概要
社内転職で10月から部署異動しました。今まで業務でOSSにコミットを出す機会は全く無かったのですが、異動先ではML系のOSSに関わることになり、早速Kerasでバグにぶち当たりました。今後ML系のOSSにコミットする機会が増えるだろうと思われます。ところが、TensorFlowやPyTorchなど大手ベンダーが開発してるOSSではCLA(Contributor License Agreement)を提出する必要が有ります。よってTensorFlow(+ Keras)、PyTorch、scikit-learnからなる3大ML系OSSへのコントリビューション時に必要となるCLAやContributionガイドについて本記事ではまとめようと思います。
TensorFlow(+ Keras)
TensorFlowとKerasは本来は別々のOSSとして存在していました。しかし、TensorFlow 1.4.0(2017年公開)からtf.kerasとしてKerasの機能を取り込みました。この時、TensorFlow=tf.keras=Kerasという図式が完成したと言えます。ところがここに来て、スタンドアローンKerasがKeras 3として復活しました。よって違いが分かりにくい状況になっています。そういう事情が有ってか、TensorFlow、Keras共にコントリビューションにはGoogle CLAへの同意が必要です。
Contribution Guide
Google CLA
KerasのContribution Guide
以下は画像処理系の機能が実装されたKeras CVのContribution Guideのリンクです。(Keras Team配下のリポジトリは基本的に同様の規定です)
Keras本体(Keras 3)についてはContribution Guideが格納されていませんが、どうやら他のリポジトリと共通の様です。
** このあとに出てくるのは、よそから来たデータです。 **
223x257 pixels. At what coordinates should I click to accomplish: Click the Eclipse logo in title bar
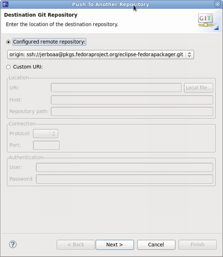5,4
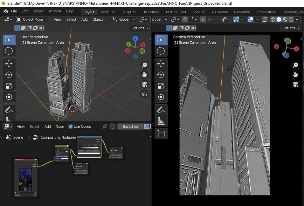Activate the Move tool in left viewport
Image resolution: width=304 pixels, height=206 pixels.
point(9,63)
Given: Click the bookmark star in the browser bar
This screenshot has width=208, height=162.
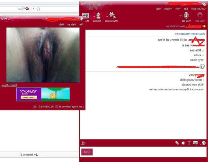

2023/12/26追記: KerasのContoribution Guideが追加
Contribution Guideが追加されました。
PyTorch
PyTorchはそもそもMeta(旧Facebook)によって開発されました。しかし、現在はLinux Foundationに移管されているため、Linux FoundationのCLAへの同意が必要です。筆者はPyTorchにPRを出したことがないため、今後CLAの内容を熟読した上で、問題がなければ同意したいと思っています。
Contribution Guide
Linux Foundation CLA
scikit-learn
TensorFlow、PyTorchが大手ベンダーによって開発されたOSSであるためか、Contributionを行う前の諸々の儀式を消化することを求められますが、scikit-learnには2023/11現在CLAなどは存在しません。また丁寧なContribution Guideも公開されており、初めてContributionしようと考えている人向けのgood first issueラベルの付いたテスターの募集などがIssue上に出ていたりします。